He said the government is continuously keeping a watch on prices of edible oil and pulses and will take measures, if necessary, at an appropriate time.
Replying to a query whether the government was considering reduction in import duty of edible oils, Pandey said: “Prices are softening every week. There is a declining trend. Even the futures market prices are showing declining trend.”
The secretary noted that demand for cooking oils has come down by 15-20 per cent because of the pandemic. An inter-ministerial committee reviews prices of essential items every week, he added.
As per the government data, the retail prices of edible oils have risen more than 60 per cent in over a year and is adding to the woes of consumers already reeling under the economic distress induced by the COVID-19 pandemic.
On May 24, Food Secretary Sudhanshu had discussed in detail the reasons for the “abnormal rise” in local prices, and asked the states and industry stakeholders to take measures to soften the prices.
India meets 60 per cent of edible oil demand through imports.
Trade body Solvent Extractors Association of India (SEA) had suggested the government to revisit duty reduction measures only after the Kharif oilseed planting is over to ensure no negative signals go to local oilseed farmers.
To give relief to the poor, SEA had also suggested the government to supply edible oils at subsided rates via ration shops. Among others, it had asked the government to curb speculative trade in agri futures market.

RECORD EXCERPTS:
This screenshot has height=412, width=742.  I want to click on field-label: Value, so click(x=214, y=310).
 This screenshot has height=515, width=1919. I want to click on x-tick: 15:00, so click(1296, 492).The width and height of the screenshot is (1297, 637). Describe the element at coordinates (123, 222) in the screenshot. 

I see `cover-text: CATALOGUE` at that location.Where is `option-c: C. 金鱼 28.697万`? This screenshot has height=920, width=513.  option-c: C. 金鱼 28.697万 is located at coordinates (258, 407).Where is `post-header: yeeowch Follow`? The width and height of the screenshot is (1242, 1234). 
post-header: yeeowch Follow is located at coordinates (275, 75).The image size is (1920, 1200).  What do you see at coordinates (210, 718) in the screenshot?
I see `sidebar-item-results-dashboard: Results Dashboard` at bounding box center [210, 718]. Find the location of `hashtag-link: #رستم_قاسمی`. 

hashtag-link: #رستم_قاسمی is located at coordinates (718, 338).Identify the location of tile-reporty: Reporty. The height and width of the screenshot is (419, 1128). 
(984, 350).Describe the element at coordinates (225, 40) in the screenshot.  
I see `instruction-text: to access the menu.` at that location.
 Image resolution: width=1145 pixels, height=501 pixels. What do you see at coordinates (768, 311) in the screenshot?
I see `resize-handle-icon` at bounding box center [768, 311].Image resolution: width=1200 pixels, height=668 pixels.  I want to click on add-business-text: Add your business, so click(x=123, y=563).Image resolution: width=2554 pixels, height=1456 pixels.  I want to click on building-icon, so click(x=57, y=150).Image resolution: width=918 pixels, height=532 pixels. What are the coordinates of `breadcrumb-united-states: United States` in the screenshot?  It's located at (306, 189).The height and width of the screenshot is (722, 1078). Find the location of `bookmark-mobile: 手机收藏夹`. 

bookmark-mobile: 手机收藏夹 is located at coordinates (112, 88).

WHAT YOU WILL DO:
**A)** In the article on edible oil prices, by how much has demand for cooking oils come down because of the pandemic?
**B)** For each statement, say whether it agrees with the article on edible oil prices, and quote the words that decide it: (i) India meets 60 per cent of its edible oil demand through imports; (ii) SEA suggested revisiting duty reduction measures before the Kharif oilseed planting begins; (iii) an inter-ministerial committee reviews prices of essential items every month.
**C)** Reproduce the part of the article on edible oil prices from "On May 24, Food" up to and including "soften the prices.".

TASK ANSWERS:
**A)** By 15-20 per cent.

**B)**
(i) Yes: "India meets 60 per cent of edible oil demand through imports."
(ii) No: "only after the Kharif oilseed planting is over"
(iii) No: "reviews prices of essential items every week"

**C)**
On May 24, Food Secretary Sudhanshu had discussed in detail the reasons for the “abnormal rise” in local prices, and asked the states and industry stakeholders to take measures to soften the prices.